----- Information shown

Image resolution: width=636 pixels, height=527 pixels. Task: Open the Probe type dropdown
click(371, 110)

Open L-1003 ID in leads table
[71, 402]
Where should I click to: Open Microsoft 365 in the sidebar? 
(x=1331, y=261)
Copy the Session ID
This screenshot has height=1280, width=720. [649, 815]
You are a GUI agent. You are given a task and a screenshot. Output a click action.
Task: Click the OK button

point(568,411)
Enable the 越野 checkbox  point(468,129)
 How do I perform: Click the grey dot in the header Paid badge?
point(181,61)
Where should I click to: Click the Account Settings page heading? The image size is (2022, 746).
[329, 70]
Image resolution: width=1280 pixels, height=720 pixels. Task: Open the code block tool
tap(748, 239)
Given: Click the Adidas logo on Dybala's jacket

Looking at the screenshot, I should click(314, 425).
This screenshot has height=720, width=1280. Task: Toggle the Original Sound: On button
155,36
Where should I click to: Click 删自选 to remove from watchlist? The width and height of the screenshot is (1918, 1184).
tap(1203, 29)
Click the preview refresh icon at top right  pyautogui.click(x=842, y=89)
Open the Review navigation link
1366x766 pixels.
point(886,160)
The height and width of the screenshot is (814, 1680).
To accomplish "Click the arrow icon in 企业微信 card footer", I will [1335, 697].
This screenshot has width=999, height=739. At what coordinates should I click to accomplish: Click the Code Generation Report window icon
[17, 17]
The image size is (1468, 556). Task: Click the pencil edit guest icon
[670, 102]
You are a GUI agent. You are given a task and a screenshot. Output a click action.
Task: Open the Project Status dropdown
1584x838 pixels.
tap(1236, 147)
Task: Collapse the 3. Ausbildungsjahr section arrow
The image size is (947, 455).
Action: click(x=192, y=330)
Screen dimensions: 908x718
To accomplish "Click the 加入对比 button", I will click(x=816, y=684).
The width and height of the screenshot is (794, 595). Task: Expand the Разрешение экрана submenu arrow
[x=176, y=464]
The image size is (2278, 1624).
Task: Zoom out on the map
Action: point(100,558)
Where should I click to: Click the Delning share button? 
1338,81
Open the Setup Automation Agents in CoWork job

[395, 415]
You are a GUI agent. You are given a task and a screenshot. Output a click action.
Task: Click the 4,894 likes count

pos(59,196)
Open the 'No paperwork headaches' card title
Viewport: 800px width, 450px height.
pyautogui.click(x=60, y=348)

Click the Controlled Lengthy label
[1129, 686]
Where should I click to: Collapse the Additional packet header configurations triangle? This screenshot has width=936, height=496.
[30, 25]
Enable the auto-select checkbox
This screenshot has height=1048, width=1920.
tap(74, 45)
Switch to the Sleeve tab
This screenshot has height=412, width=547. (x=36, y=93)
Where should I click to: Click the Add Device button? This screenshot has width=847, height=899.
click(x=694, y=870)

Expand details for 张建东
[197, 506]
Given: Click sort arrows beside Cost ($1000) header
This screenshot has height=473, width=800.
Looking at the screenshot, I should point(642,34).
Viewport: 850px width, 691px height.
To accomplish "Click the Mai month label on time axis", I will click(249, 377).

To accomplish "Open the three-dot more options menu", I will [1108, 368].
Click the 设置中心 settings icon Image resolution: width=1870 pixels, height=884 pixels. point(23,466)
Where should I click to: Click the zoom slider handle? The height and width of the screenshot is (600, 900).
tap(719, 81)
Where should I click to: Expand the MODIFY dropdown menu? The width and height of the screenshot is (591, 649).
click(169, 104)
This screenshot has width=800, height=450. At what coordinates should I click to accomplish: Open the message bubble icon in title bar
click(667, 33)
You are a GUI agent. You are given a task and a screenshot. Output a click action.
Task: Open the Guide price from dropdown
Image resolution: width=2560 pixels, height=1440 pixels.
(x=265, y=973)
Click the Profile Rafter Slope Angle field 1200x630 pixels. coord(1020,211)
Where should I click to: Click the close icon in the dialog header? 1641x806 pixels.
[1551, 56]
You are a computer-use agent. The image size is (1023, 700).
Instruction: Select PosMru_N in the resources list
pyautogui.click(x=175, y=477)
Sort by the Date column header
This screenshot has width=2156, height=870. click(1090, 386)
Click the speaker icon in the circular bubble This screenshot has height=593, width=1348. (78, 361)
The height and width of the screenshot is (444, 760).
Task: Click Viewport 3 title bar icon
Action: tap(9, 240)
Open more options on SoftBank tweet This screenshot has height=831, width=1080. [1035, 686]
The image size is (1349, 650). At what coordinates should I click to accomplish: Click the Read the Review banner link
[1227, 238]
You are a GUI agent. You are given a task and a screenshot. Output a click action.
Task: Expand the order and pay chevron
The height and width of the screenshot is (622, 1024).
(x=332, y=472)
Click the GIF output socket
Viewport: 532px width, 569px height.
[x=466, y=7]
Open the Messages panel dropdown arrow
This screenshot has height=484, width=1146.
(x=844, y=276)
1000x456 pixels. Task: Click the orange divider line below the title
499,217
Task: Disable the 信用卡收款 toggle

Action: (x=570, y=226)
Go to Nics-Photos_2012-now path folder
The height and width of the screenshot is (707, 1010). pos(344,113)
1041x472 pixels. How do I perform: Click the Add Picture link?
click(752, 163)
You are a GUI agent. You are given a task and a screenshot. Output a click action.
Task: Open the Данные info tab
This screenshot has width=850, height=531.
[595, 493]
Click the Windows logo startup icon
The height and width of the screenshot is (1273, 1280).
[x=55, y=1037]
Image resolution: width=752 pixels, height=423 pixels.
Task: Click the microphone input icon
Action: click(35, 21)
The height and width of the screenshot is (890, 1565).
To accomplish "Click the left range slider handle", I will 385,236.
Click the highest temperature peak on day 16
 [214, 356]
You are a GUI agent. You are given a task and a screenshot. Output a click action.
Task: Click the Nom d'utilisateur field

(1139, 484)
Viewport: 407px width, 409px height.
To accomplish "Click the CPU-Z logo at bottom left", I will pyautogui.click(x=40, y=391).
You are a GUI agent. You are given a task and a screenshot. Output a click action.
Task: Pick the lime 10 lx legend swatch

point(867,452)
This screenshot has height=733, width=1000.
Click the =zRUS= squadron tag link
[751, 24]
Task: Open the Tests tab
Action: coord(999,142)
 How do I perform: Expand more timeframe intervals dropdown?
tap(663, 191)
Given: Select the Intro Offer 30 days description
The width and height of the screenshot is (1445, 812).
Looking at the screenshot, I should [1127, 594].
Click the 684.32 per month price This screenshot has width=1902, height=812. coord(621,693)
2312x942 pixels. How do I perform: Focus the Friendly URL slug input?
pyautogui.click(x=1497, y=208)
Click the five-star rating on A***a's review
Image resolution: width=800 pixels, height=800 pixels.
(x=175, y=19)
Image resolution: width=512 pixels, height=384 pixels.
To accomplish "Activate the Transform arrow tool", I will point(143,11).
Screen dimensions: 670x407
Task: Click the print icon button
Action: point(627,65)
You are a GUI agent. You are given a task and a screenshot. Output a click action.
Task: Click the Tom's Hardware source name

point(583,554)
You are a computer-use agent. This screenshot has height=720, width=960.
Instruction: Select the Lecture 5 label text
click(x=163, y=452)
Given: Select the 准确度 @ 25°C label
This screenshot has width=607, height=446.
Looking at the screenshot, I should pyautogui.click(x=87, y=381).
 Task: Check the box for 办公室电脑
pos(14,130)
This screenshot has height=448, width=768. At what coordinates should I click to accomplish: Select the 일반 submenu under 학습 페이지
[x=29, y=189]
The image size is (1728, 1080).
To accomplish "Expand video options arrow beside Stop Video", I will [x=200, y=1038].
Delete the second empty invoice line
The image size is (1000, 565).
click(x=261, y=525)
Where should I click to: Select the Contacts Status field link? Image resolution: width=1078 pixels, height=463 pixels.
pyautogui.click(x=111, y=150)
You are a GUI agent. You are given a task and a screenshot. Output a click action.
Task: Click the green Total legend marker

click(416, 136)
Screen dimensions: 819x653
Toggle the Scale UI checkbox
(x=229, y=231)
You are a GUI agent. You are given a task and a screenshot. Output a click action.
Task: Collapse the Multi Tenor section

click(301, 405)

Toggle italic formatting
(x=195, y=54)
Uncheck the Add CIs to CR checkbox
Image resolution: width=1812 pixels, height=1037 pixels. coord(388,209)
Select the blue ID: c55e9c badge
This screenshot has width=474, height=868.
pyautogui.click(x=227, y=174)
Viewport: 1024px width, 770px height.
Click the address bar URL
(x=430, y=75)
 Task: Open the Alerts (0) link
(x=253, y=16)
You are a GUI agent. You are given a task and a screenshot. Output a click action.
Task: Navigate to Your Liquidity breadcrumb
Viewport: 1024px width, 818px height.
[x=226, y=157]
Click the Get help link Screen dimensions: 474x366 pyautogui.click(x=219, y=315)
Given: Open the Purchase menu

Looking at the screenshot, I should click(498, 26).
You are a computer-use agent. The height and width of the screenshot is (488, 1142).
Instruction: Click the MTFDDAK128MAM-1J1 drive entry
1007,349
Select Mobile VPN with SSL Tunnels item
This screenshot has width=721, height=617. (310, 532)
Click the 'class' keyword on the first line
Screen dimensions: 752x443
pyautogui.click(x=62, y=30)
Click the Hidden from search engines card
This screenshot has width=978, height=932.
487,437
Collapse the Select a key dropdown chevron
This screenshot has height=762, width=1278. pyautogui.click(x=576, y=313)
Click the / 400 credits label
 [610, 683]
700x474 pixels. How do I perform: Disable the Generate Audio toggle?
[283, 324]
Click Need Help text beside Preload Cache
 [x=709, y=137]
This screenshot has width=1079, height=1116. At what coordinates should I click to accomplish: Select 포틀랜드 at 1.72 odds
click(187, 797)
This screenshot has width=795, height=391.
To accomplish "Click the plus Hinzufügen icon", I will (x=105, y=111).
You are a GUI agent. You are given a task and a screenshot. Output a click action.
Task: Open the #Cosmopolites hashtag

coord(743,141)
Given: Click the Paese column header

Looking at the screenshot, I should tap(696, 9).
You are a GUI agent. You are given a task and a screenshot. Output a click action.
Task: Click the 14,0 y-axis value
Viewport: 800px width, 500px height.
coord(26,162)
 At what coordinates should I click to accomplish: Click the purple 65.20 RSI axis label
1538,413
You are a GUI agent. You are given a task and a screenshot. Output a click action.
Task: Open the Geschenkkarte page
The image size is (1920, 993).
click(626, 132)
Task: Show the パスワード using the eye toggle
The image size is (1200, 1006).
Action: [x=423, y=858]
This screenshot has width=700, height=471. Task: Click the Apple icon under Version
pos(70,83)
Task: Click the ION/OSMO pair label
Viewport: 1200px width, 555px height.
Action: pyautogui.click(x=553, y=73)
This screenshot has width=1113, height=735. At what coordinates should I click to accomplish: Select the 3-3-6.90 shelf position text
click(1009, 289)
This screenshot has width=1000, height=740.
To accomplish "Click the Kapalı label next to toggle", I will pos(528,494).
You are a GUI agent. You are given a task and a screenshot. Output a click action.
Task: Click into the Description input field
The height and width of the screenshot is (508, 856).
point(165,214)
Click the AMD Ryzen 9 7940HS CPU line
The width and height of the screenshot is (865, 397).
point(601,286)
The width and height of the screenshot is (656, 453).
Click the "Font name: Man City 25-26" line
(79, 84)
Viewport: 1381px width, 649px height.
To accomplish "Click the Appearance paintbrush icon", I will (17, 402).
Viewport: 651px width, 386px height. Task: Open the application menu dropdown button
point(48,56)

----------

To do -
Answer required as a bare number: state how many lines in the material contain the word "month".

Result -
2